Entre 1980 et 1994, l'augmentation des revenus a été d'autant plus forte que l'on était déjà plus riche, l'accroissement étant de 59 % pour les 5 % les plus fortunés, de plus en plus faible à mesure que l'on descend dans les strates de revenus, pour devenir nulle parmi les 20 % les plus pauvres. On peut alors parler d'une augmentation dramatique des inégalités.
Entre 1994 et 2000, cependant, le mouvement a changé de sens et de nature : l'avantage de croissance des revenus les plus élevés devient faible, + 19 % pour les 5 % les plus riches, tous les autres groupes, y compris les plus pauvres, bénéficiant d'une augmentation presque uniforme de revenu comprise entre 13 et 16 %. Les apologistes de la « nouvelle économie » verront dans ce changement la phase égalitaire d'un processus de modernisation qui devait nécessairement comporter, dans un premier temps, une phase de croissance des inégalités, l'une des théories favorites du petit monde des économistes de Harvard.
Mais poursuivant le parallèle avec l'histoire de Rome, on ne peut qu'être frappé par la coïncidence entre la phase II de l'évolution récente de la société américaine, plus égalitaire pour la croissance des revenus, et le gonflement énorme du déficit commercial des États-Unis, qui est passé d'un peu plus de 100 milliards de dollars par an en 1993 à 450 milliards en 2000. Le système du prélèvement impérial des biens matériels est arrivé à maturité et l'ensemble du peuple peut en profiter.
On a bien assisté entre 1970 et 2000 aux États-Unis à un processus de polarisation sociale de type romain, combinant développement d'une ploutocratie et expansion d'une plèbe, au sens que ce mot avait à l'époque impériale.
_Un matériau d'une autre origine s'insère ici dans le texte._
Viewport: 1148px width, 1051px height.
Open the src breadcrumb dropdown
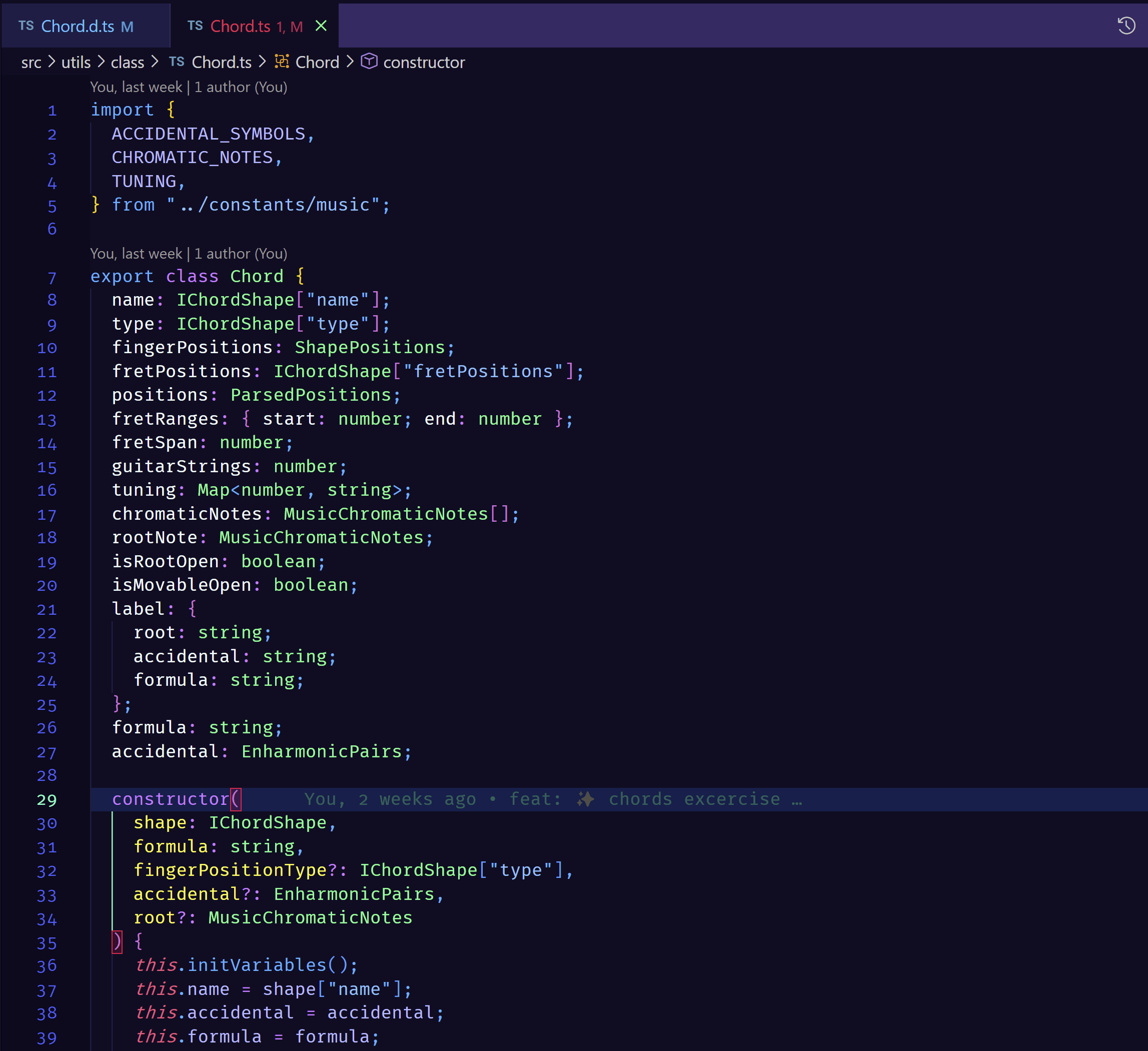32,63
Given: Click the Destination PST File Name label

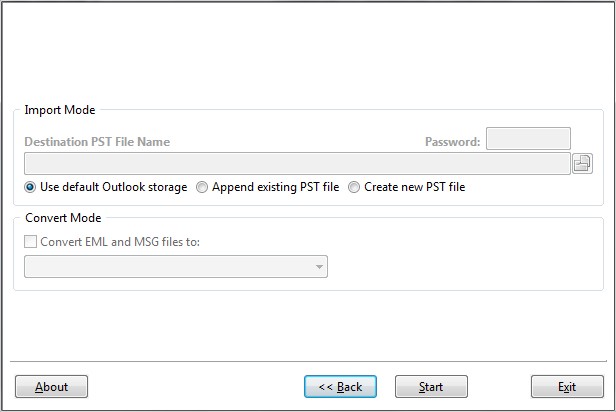Looking at the screenshot, I should tap(97, 141).
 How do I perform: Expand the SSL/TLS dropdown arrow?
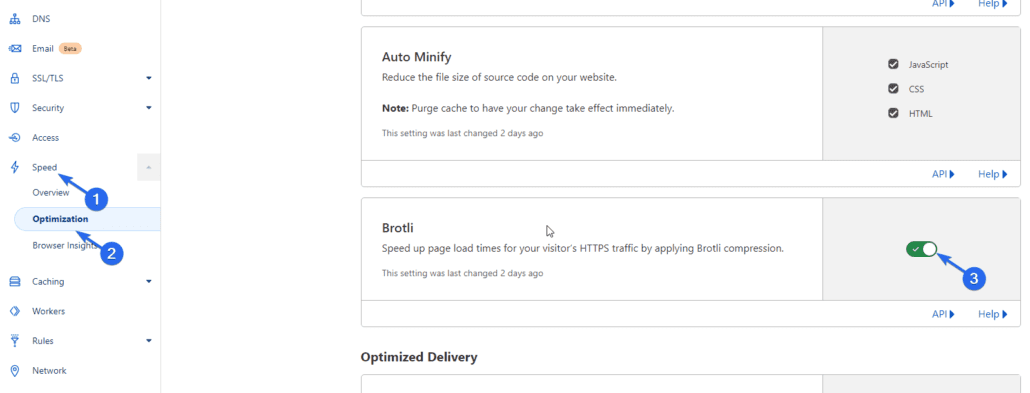[149, 78]
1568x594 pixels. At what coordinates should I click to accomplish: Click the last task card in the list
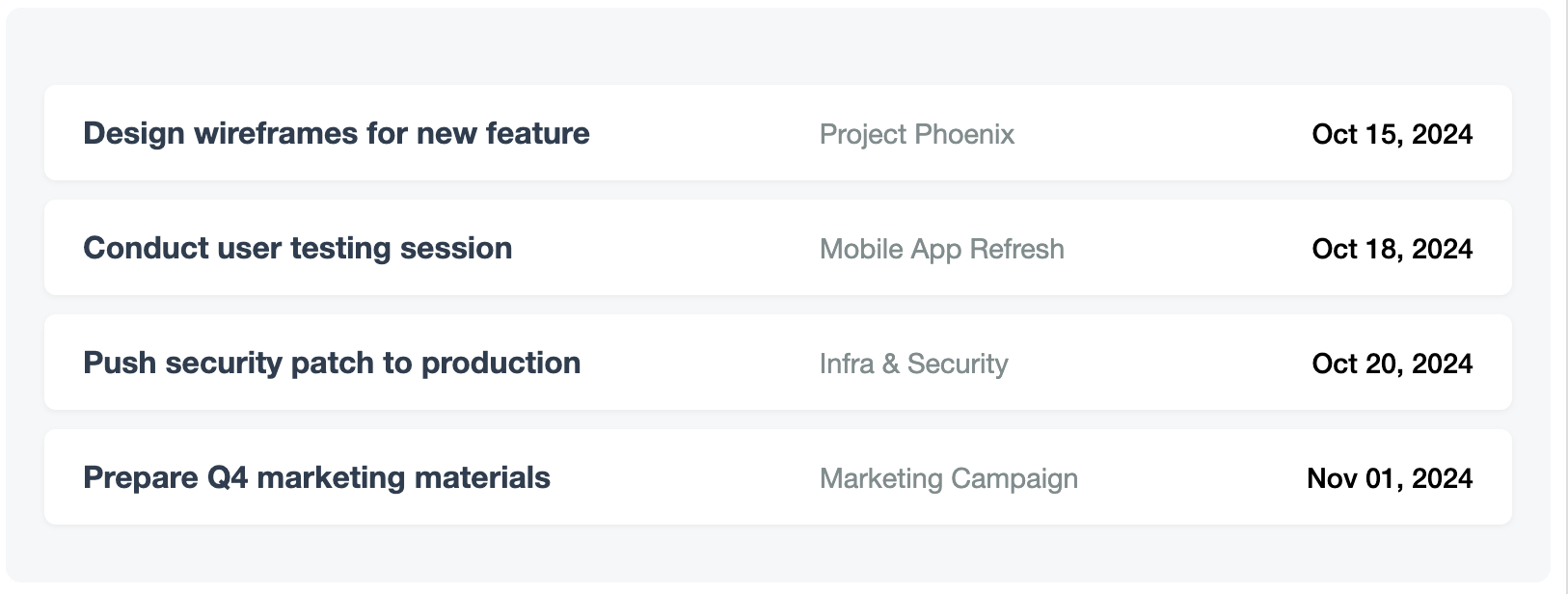[x=778, y=476]
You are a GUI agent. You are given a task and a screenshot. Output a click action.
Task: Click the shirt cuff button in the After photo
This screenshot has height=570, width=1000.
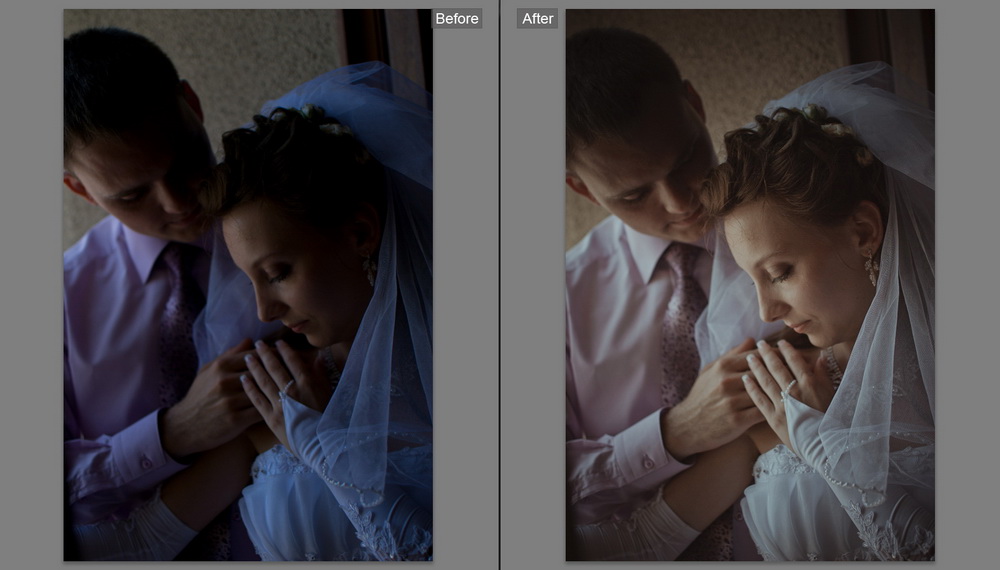click(647, 463)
Les notions de ploutocratie et de plèbe n'évoquent pas ici simplement des niveaux de richesse mais le fait que cette richesse, importante ou insignifiante, ne découle pas d'une activité directement productive mais d'un effet de domination politique sur le monde extérieur43.
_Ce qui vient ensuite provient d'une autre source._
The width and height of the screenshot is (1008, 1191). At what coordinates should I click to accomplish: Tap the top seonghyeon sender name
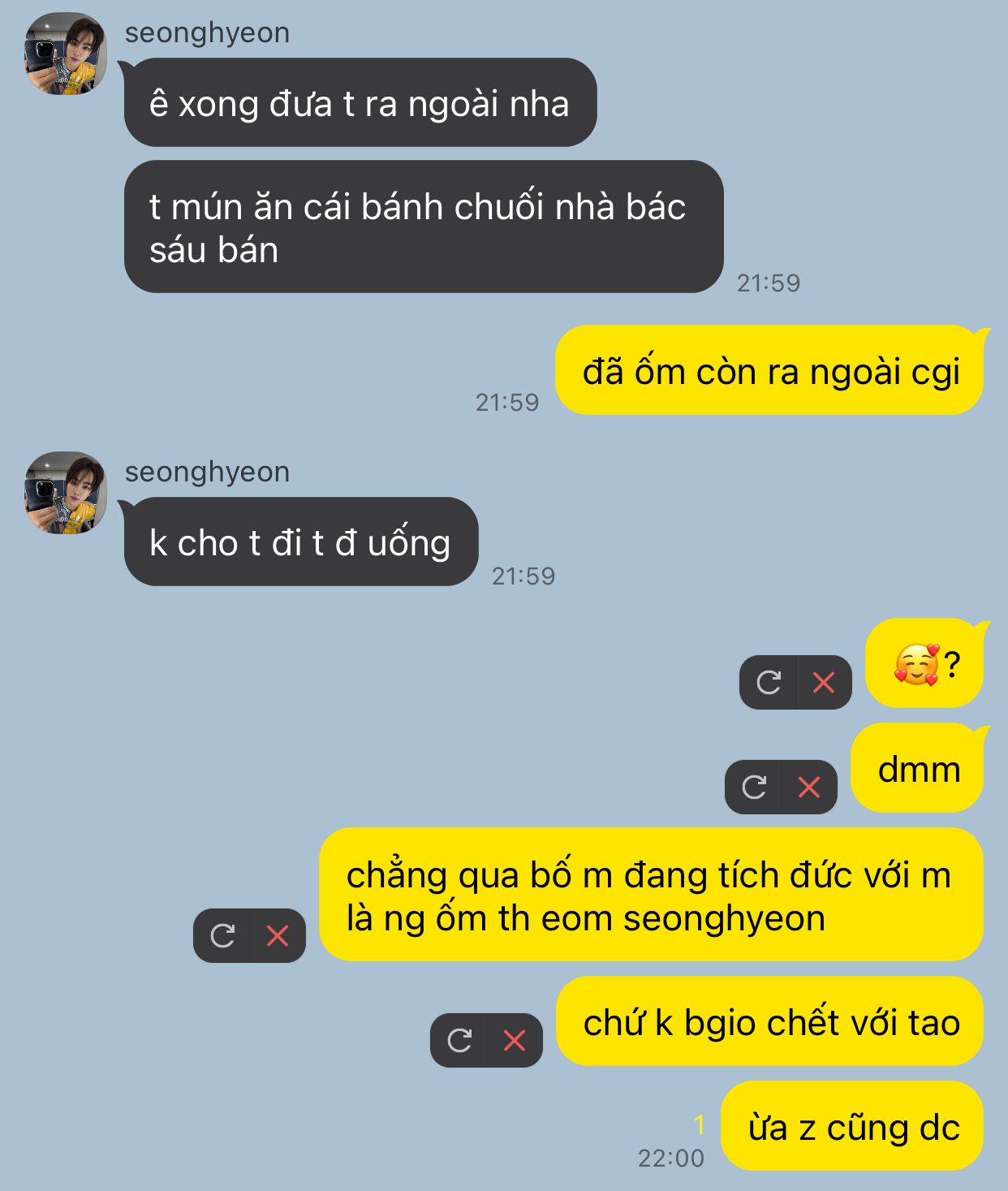pos(207,32)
J'examinerai au chapitre suivant le mécanisme assez mystérieux par lequel cette richesse est prélevée et redistribuée dans le contexte d'une économie libérale, mais j'insiste sur la pertinence de la comparaison. L'Amérique aurait atteint, entre 1994 et 2000, le stade du panem et circenses plutôt que celui du miracle de la « nouvelle économie » des « autoroutes de l'information ».
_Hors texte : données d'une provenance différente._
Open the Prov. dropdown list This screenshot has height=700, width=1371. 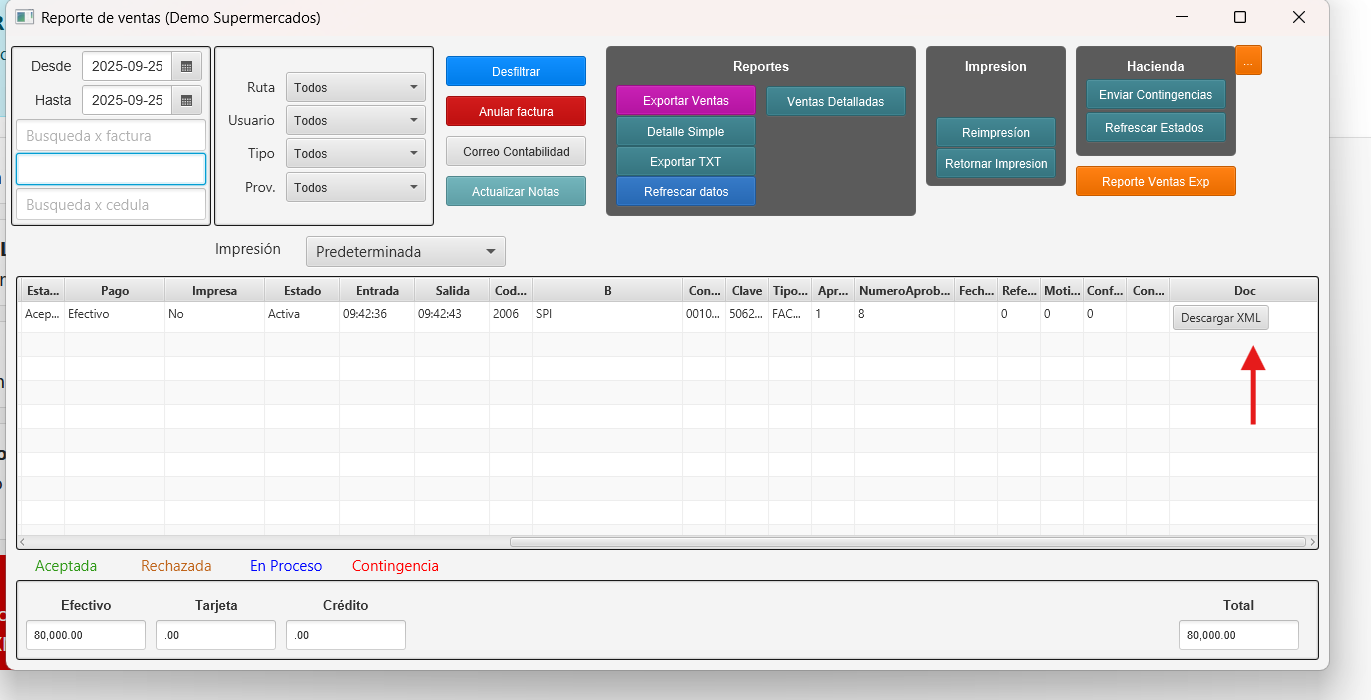[x=356, y=188]
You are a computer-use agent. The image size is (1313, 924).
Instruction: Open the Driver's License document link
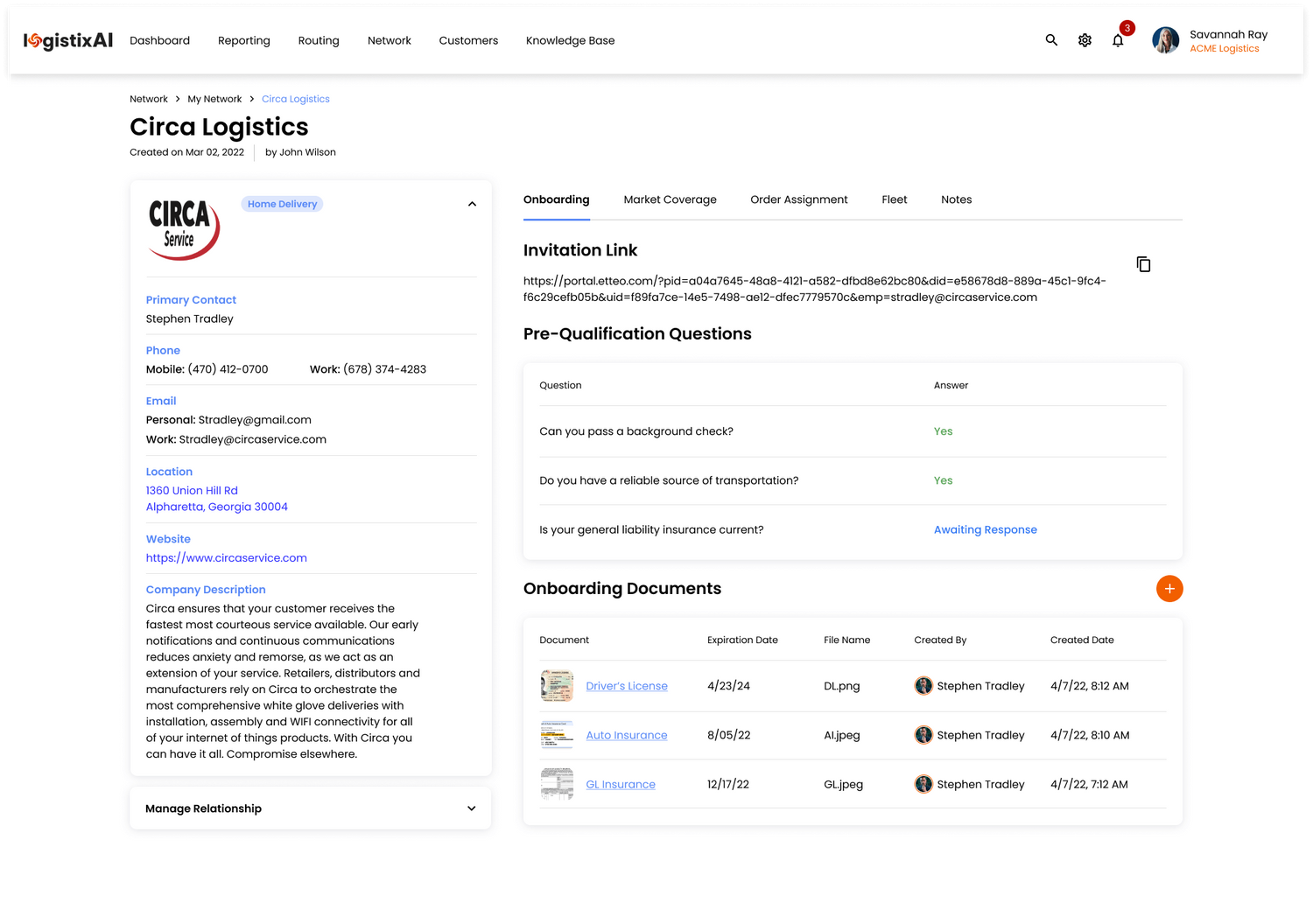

Bien sûr, je force le trait pour faire comprendre l'argument. Les économistes qui veulent croire au caractère efficace et réellement productif de l'économie américaine ne sont pas absolument déraisonnables. Au stade actuel, la seule chose réellement déraisonnable est l'absence, ou plutôt la disparition du débat des années 1990-1995, dont l'un des pôles était le scepticisme touchant l'efficacité réelle de l'économie américaine.
Passant du modèle à la réalité historique, on pourrait dire que l'Amérique a hésité, au cours des vingt dernières années, entre deux types d'organisation économique et sociale, la nation et l'empire. Elle est loin d'avoir perdu toute caractéristique nationale et elle échouera en tant qu'empire. Mais il est clair qu'une accélération de la tendance impériale s'est produite entre 1990 et 2000, plus précisément entre 1994 et 2000.
Le déficit commercial américain en milliards de
dollars
Source : http://www.census.gov/foreign-trade
Le débat des années 1990-1995 : la nation contre l'empire
Le choix d'une option économique impériale ne s'est pas fait sans débats ni conflits. Il s'est trouvé, outre-Atlantique plus qu'en Europe, de nombreux chercheurs pour dénoncer le libre-échange et ses conséquences pour le monde ouvrier américain — le plus souvent, c'est vrai, hors des universités les plus prestigieuses de l'establishment. C'est aux États-Unis qu'on a redécouvert Friedrich List, théoricien allemand du protectionnisme, formule économique qui définit un espace national protégé du monde extérieur mais libéral dans son fonctionnement intérieur44. Les stratégie traders, partisans d'une défense de l'industrie américaine contre l'Asie en général et le Japon en particulier, ont publié de nombreux textes et avaient une certaine importance politique au début de la première présidence de Clinton.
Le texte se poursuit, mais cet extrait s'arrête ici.